Review ArticleVolume 75, Issue 9, March 2020

JOURNAL:J Am Coll Cardiol. Article Link

Drug-Coated Balloon for De Novo Coronary Artery Disease: JACC State-of-the-Art Review

C Yerasi, BC Case, BJ Forrestal et al. Keywords: CAD; DCB; drug-eluting balloon; paclitaxel-coated balloon; paclitaxel-eluting balloon; small-vessel disease

ABSTRACT


Percutaneous coronary intervention with a drug-eluting stent is the most common mode of revascularization for coronary artery disease. However, restenosis rates remain high.
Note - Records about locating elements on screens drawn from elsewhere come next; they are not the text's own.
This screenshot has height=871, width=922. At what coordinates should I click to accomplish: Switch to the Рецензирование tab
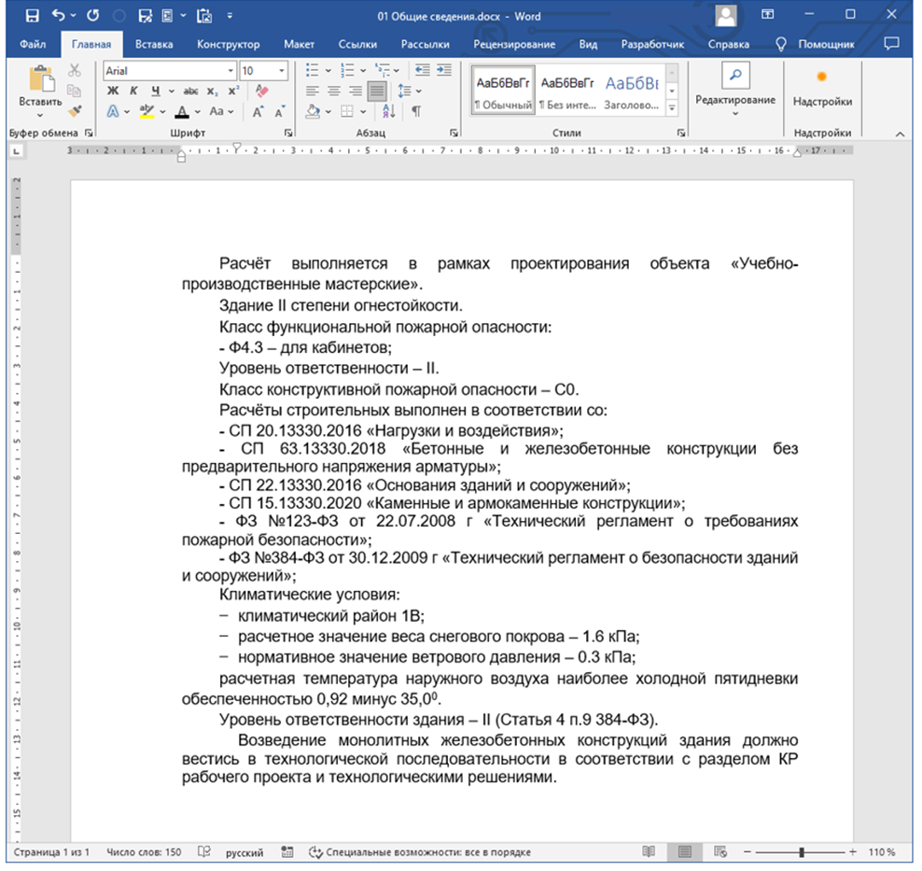515,44
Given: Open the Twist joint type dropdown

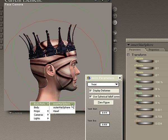Looking at the screenshot, I should pyautogui.click(x=117, y=84).
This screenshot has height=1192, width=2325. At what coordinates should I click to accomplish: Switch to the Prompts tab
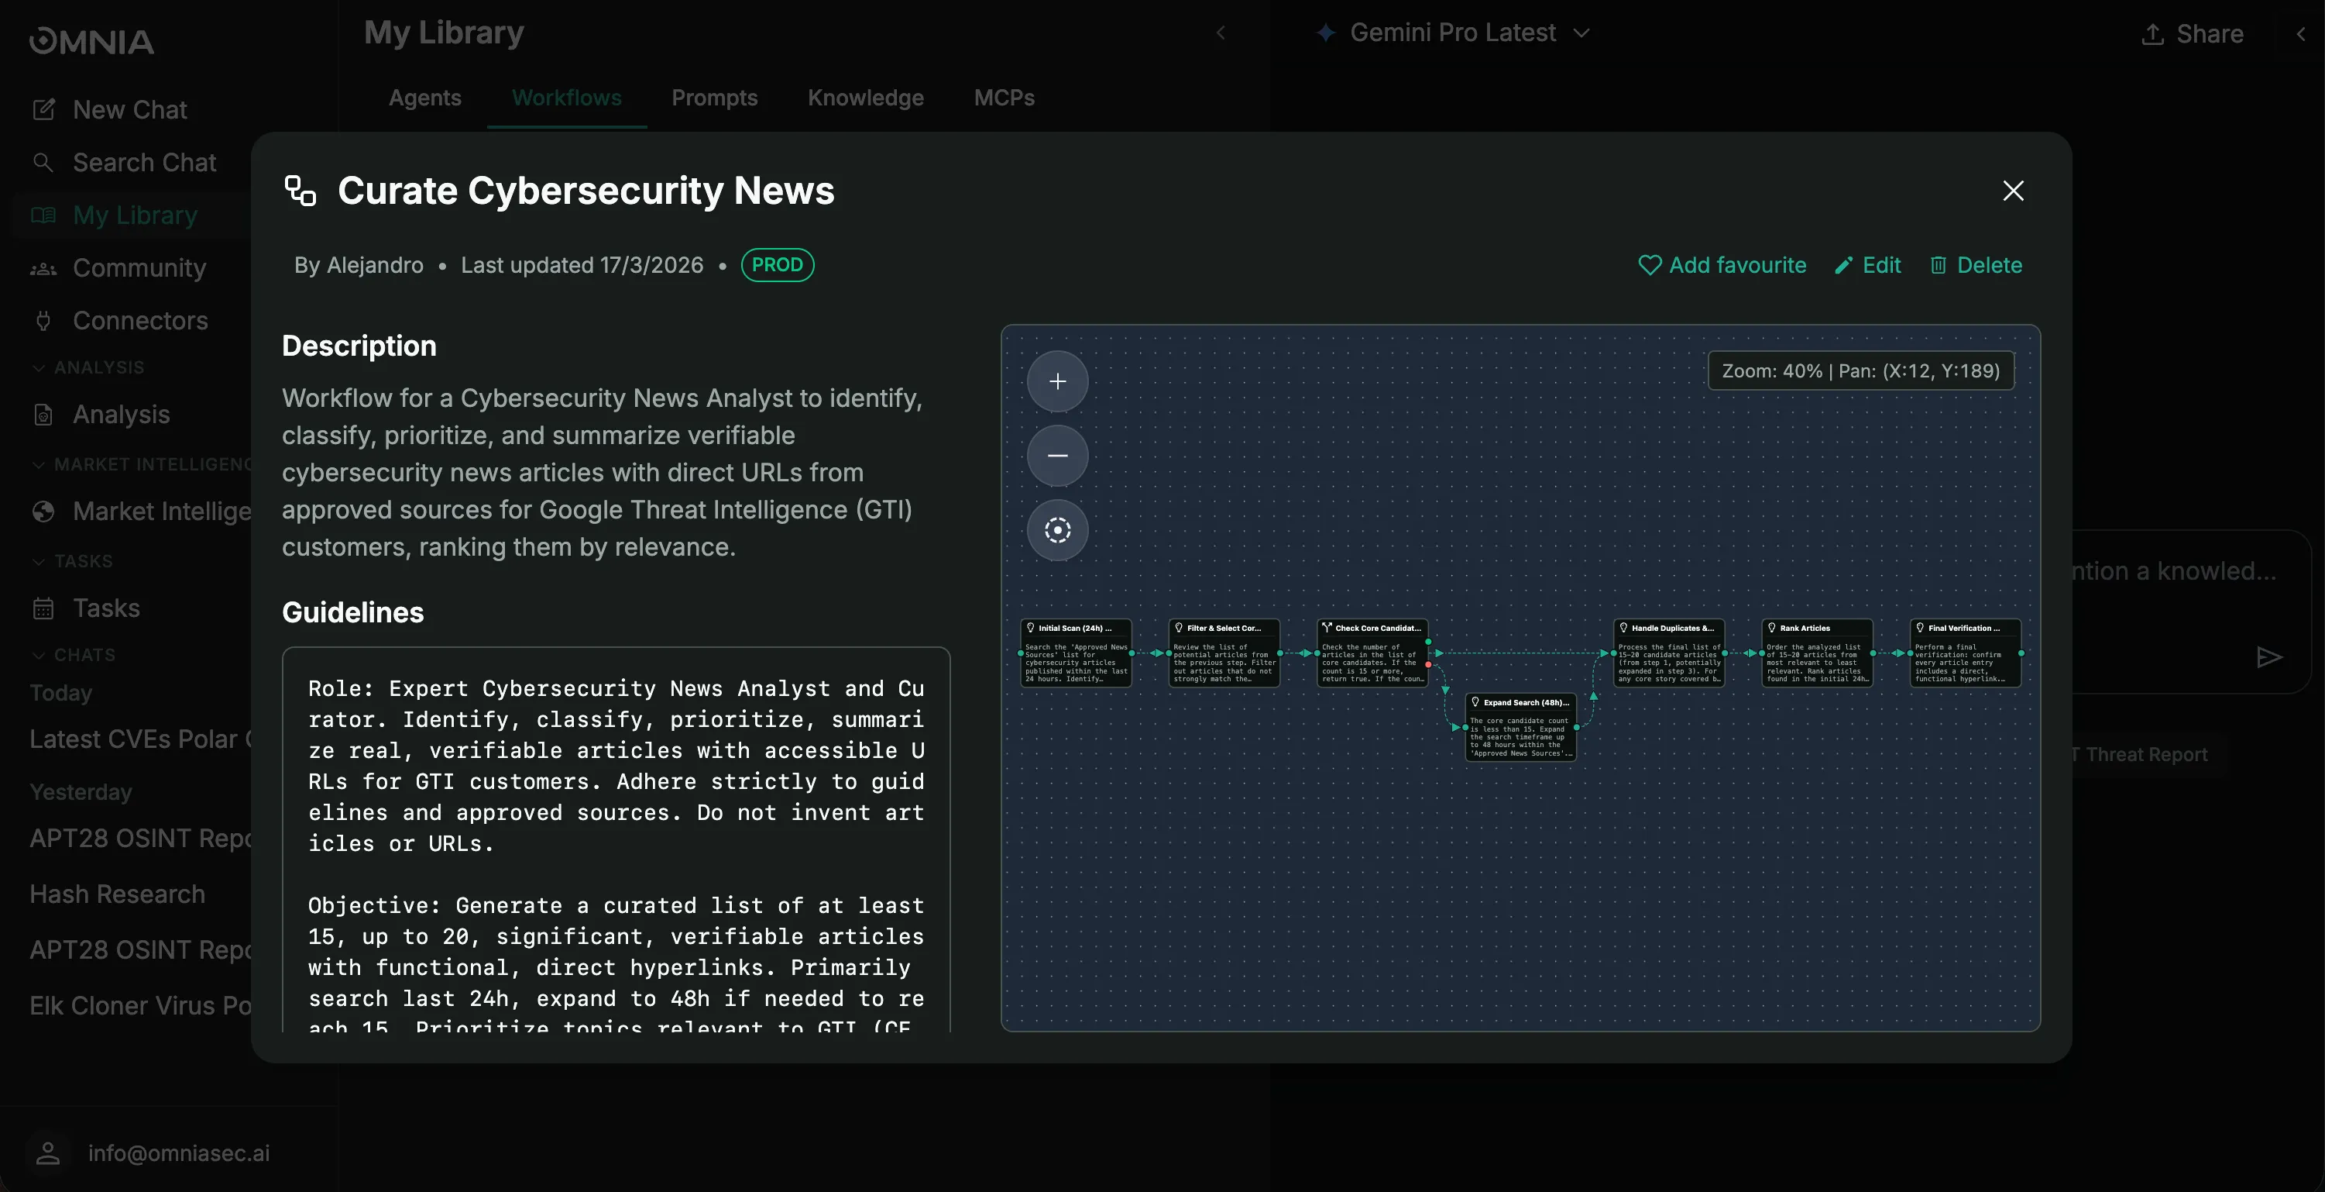pyautogui.click(x=714, y=98)
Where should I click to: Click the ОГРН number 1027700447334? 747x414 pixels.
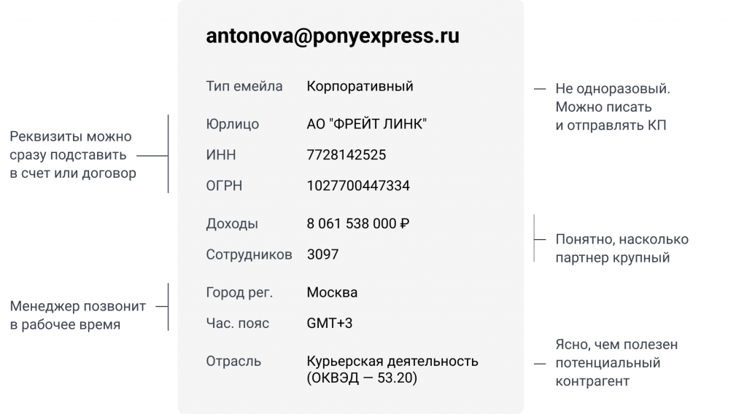click(x=358, y=186)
Non-stent-based local drug delivery by a drug-coated balloon (DCB) has been investigated, as it leaves no metallic mesh. A DCB consists of a semicompliant balloon coated with antiproliferative agents encapsulated in a polymer matrix, which is released into the wall after inflation and contact with the intima. DCB have demonstrated effectiveness in treating in-stent restenosis. Clinical studies using DCB in de novo coronary artery disease have shown mixed results, with a major benefit in small-vessel disease. Differences in study results are not only due to variations in DCB technology but also to disparity in procedural approach, “leave nothing behind” or “combination therapy,” and vessel size. This review focuses on the available evidence from randomized trials and proposes a design for future clinical trials.